Entries on finding words and elements
* Begin *

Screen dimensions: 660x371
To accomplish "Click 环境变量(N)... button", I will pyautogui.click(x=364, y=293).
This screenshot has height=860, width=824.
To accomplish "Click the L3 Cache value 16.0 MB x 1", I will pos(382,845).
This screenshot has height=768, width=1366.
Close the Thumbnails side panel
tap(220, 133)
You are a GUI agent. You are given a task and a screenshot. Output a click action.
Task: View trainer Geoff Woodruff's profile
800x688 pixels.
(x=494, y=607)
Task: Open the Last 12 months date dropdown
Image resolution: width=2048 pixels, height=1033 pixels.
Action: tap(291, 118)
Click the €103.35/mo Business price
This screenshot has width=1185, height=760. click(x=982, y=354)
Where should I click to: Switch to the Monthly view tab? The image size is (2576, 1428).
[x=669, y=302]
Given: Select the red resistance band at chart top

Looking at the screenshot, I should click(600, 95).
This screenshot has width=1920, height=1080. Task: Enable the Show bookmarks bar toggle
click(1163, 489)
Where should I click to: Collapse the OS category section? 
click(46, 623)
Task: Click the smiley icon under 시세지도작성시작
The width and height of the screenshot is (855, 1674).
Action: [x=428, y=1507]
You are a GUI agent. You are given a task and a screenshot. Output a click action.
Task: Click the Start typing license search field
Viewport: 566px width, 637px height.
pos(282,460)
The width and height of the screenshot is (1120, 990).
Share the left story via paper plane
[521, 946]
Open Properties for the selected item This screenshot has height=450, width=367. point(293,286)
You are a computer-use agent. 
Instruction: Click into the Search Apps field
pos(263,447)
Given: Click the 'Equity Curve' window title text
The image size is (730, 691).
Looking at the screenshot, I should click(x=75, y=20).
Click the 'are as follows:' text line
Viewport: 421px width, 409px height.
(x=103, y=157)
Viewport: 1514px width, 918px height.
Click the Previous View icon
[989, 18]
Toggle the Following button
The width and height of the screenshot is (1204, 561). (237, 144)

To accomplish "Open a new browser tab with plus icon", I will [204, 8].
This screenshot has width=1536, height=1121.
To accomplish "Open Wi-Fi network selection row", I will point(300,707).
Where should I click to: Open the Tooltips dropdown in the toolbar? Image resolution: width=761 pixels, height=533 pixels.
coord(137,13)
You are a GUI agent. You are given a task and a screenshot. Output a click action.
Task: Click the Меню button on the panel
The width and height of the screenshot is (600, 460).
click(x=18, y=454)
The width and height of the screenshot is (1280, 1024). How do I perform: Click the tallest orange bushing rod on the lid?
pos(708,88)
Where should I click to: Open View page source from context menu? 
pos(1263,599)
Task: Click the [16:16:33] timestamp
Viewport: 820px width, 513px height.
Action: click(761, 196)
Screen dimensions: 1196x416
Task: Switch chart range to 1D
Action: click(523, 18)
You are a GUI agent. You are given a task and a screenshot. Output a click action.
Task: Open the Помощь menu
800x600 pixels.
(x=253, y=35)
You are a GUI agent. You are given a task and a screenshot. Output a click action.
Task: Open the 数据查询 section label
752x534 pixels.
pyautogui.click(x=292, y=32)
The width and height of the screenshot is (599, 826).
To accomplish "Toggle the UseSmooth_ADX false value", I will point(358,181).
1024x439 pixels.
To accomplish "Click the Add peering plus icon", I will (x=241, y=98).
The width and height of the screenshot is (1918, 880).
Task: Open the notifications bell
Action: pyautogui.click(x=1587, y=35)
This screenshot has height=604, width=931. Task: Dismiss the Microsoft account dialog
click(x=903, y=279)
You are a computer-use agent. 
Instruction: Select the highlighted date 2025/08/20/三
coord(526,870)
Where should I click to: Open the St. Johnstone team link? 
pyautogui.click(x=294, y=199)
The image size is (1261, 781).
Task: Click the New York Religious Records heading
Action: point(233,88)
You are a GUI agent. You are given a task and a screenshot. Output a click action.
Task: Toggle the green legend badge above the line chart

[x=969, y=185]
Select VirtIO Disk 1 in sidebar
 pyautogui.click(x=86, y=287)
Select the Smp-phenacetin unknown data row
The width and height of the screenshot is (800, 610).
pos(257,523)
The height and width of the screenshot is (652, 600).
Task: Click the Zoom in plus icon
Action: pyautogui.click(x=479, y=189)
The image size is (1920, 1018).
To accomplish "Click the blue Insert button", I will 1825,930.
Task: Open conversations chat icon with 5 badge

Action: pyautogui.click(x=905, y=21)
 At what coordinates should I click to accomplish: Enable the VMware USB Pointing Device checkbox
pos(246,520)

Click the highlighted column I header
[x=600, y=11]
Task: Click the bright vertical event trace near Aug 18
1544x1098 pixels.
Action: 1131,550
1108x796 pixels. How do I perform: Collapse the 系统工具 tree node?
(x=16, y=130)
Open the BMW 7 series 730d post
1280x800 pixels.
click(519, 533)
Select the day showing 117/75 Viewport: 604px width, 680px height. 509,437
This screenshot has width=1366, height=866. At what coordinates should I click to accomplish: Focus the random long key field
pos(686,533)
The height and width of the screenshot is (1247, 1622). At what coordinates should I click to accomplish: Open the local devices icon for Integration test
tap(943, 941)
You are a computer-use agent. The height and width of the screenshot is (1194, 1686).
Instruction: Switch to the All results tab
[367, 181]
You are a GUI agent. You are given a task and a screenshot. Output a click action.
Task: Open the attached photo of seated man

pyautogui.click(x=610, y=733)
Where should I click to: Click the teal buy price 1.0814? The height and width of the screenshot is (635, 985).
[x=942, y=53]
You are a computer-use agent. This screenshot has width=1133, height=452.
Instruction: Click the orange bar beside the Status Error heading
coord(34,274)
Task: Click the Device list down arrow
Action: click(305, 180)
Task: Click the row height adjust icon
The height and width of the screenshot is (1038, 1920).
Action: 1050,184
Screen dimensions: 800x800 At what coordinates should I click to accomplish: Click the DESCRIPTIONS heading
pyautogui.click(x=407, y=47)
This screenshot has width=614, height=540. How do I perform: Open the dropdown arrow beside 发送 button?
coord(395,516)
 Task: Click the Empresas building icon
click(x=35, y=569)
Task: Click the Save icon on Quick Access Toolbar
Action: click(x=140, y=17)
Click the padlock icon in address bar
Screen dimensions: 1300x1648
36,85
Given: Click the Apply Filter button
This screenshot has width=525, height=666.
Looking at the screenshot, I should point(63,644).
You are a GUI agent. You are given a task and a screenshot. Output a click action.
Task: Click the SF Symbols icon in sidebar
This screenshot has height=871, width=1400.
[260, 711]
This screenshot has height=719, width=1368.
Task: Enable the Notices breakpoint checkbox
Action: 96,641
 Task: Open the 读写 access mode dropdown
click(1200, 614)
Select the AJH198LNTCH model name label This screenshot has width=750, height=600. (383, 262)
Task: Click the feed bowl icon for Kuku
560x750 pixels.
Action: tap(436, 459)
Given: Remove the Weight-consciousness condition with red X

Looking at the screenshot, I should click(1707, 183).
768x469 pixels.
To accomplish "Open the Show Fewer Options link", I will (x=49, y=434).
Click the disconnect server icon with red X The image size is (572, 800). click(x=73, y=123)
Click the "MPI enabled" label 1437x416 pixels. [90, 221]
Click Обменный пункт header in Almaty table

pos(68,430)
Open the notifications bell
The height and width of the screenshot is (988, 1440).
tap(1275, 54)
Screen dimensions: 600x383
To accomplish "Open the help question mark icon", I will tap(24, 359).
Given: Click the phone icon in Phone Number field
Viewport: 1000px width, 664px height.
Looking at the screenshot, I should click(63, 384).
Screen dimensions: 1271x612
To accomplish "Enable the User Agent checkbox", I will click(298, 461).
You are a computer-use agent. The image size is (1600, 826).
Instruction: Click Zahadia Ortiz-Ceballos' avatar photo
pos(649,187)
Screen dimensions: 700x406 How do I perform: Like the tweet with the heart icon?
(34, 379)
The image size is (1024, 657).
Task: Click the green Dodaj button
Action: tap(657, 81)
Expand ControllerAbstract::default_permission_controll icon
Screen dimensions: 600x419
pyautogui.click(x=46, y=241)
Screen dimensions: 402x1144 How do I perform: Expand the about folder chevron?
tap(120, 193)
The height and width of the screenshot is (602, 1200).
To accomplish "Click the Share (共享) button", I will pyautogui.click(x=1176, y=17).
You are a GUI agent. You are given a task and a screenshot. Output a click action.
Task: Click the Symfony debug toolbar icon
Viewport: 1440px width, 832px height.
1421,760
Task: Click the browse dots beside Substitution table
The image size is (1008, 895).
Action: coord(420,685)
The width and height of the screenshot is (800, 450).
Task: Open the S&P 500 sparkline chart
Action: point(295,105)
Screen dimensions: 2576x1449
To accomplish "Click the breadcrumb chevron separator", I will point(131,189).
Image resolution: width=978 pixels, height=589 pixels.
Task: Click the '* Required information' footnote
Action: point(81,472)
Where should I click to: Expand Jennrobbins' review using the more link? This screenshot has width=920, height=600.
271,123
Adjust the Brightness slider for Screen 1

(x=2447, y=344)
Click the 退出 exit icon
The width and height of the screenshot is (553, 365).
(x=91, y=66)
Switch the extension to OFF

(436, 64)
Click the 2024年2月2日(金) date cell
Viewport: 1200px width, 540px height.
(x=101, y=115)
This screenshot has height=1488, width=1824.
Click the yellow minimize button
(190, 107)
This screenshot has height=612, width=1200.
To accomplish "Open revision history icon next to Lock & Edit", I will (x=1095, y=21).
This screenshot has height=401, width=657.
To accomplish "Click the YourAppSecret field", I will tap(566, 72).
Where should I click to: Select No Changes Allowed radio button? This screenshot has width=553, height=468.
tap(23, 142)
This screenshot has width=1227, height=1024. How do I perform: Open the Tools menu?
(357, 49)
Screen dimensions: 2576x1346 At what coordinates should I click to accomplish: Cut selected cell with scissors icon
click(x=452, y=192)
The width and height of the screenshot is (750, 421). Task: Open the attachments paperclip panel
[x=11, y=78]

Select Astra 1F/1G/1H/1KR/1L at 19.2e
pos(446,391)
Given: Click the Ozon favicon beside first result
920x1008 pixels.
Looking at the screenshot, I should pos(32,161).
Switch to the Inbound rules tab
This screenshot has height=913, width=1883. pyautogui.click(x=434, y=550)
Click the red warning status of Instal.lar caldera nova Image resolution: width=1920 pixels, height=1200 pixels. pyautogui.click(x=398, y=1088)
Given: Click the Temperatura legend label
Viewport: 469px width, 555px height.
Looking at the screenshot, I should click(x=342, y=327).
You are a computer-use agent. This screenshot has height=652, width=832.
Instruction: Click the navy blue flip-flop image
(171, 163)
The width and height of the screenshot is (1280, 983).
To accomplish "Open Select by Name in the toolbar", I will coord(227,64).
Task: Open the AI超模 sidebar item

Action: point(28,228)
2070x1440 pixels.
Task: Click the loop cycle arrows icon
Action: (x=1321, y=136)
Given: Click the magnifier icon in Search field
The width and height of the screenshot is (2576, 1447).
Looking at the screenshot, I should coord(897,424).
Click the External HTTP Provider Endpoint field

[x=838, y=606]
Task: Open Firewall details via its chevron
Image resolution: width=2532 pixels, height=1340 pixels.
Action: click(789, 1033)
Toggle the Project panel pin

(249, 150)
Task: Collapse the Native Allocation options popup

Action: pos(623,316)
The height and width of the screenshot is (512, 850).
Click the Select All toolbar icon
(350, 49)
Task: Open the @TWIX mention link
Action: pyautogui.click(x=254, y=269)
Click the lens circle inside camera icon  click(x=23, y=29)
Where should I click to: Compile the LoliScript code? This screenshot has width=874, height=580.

* End *

» Written request
Could you write out the rows again, from the line with "This screenshot has width=1920, height=1080." to the line with "pos(282,460)", requests included, adding -146 to every coordinate in the answers?

» Written answer
This screenshot has width=1920, height=1080. Task: Enable the Show bookmarks bar toggle
click(1017, 343)
Where should I click to: Collapse the OS category section? 
click(-100, 477)
Task: Click the smiley icon under 시세지도작성시작
The width and height of the screenshot is (855, 1674).
Action: [x=282, y=1361]
You are a GUI agent. You are given a task and a screenshot. Output a click action.
Task: Click the Start typing license search field
Viewport: 566px width, 637px height.
pos(136,314)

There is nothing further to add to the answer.